The former U.S. Federal Reserve chairman said there was a lot of confusion made between money Saddam earned from smuggling and money obtained illegally under the oil-for-food program (search). He refused to give any estimates, saying his investigation is still under way.

"The big figures that you see in the press, which are sometimes labeled oil-for-food — the big figures are smuggling, which took place before the oil-for-food program started and it continued while the oil-for-food program was in place," he said, according to a transcript obtained Monday by The Associated Press.

The Security Council authorized the oil-for-food program to help Iraqis cope with U.N. sanctions imposed after Saddam's 1990 invasion of Kuwait. Launched in December 1996, it allowed the former Iraqi regime to sell oil provided the money went primarily to buy humanitarian goods and pay reparations to victims of the 1991 Gulf War.

Saddam's government decided on the goods it wanted, who should provide them, and who could buy Iraqi oil — but the Security Council committee overseeing sanctions monitored the contracts.

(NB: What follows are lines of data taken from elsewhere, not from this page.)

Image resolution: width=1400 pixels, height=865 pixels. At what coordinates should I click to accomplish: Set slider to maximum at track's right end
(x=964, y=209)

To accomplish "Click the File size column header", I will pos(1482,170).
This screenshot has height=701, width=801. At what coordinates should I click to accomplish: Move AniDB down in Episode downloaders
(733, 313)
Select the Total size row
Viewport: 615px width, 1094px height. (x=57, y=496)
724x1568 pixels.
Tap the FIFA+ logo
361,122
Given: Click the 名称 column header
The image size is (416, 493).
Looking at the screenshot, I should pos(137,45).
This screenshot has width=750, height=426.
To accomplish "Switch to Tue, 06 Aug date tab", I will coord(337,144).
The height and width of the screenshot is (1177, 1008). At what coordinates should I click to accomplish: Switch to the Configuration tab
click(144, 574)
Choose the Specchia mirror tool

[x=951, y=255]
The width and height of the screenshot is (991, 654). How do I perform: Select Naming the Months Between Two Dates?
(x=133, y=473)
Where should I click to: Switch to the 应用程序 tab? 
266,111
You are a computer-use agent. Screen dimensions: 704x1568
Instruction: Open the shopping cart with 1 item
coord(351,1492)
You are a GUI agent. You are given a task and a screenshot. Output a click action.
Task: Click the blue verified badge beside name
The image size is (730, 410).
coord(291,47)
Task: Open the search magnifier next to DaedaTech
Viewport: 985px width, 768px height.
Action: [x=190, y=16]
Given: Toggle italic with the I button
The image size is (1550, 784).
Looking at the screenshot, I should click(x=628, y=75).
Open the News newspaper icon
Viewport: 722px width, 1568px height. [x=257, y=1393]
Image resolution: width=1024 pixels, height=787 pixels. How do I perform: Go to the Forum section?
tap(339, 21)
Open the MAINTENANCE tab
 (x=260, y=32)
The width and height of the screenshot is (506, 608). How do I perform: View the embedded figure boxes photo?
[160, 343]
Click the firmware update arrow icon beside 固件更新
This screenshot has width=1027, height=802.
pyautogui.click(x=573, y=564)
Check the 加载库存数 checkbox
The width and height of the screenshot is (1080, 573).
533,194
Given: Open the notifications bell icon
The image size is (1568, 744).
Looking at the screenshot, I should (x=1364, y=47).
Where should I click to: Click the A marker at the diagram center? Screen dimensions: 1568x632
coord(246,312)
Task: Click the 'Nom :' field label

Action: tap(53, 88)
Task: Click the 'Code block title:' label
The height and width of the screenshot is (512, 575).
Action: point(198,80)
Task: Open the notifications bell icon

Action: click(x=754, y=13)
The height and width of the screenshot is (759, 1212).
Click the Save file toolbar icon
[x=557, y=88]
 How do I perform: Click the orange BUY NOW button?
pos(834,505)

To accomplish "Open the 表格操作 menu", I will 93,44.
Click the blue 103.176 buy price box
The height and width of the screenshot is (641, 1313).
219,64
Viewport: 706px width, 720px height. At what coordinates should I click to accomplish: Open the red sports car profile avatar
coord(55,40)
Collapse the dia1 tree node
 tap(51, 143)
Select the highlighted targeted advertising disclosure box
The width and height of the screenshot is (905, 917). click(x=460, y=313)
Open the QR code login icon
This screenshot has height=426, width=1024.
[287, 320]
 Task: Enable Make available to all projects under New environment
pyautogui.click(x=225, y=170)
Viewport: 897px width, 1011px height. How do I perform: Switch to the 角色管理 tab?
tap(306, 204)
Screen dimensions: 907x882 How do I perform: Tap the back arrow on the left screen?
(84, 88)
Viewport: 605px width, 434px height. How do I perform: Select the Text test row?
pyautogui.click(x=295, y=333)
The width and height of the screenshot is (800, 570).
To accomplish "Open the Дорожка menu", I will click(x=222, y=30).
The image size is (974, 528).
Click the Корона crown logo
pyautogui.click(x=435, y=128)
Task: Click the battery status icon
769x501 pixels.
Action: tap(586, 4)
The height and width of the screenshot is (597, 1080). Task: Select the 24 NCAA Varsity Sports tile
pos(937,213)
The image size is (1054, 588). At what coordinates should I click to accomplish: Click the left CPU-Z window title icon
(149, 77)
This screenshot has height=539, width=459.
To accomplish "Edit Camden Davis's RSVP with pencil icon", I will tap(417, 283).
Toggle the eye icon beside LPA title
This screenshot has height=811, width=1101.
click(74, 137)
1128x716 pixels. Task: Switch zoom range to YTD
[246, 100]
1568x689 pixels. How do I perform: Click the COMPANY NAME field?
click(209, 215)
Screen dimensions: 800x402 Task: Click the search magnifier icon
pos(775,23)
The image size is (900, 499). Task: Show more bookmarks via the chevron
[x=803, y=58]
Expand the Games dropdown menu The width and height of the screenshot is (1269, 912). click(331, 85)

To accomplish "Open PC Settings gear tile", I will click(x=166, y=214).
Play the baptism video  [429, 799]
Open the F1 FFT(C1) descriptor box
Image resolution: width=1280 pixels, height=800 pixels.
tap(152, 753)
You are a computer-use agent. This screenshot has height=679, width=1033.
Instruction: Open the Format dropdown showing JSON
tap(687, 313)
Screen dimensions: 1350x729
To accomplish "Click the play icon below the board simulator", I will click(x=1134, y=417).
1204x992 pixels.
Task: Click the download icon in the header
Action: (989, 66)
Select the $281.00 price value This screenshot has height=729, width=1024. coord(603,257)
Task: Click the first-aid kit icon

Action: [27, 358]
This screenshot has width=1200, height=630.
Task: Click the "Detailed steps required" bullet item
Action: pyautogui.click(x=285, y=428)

In a report in October, top U.S. weapons investigator Charles Duelfer said Saddam was able to "subvert" the oil-for-food program to generate an estimated US$1.7 billion in revenue outside U.N. control from 1997-2003. In addition, Iraq brought in over US$8 billion in illicit oil deals with Jordan, Syria, Turkey and Egypt through smuggling or illegal pumping from 1991-2003 when sanctions were in place, he said.

U.S. congressional investigators reported in November that Saddam made more than US$21.3 billion in illegal revenue — over US$13 billion from smuggling and about US$7 billion by subverting the oil-for-food program.

"Without question, (there were) problems in the oil-for-food area," Volcker said. "But when you look at those US$10 billion figures, or US$20 billion figures, most of those numbers are so-called smuggling, much of which was known and taken note of by the Security Council, but not stopped."

Volcker refused to speculate on why the council didn't stop the smuggling, but indicated the issue would likely be addressed in his reports. An initial report is expected in January and a final report in the summer, he said.

Volcker stressed that his inquiry is focused on "what went wrong or right inside the U.N." in managing the oil-for-food program.

The investigation isn't just focusing on whether U.N. officials may be guilty of corruption, he said, but on other issues: Did U.N. officials follow proper procedures? Was there "bad administration rather than corrupt administration?" What were the directions from the Security Council, and what was its responsibility?

But Volcker said the investigation can't avoid the question of smuggling, including why the Security Council didn't take action to stop it and the responsibility of the five permanent veto-wielding members — the United States, Britain, France, Russia and China.

He said cooperation with his investigators has generally been good, though it varies by person and country, especially when it comes to financial matters.

Volcker said his investigators have interviewed Saddam's associates, and plan to interview more — but they have not asked to interview Saddam, though "maybe we should."

Asked whether he thought Saddam managed to buy U.N. support by distributing vouchers to purchase Iraqi oil, Volcker said "I think that's a very complicated question, probably very difficult to find the answer to. But you're just going to have to wait until we're able to report more fully."

With serious allegations against the United Nations as an institution, and U.S. Congressional calls for Secretary-General Kofi Annan's resignation over the oil-for-food allegations, Volcker said an investigation is needed "to clear the air."

"And if there were mistakes made, that ought to be revealed. If there was corruption, malfeasance, that ought to be revealed. And my hope is that that will strengthen in the end confidence in the institution because it will have to reform," he said.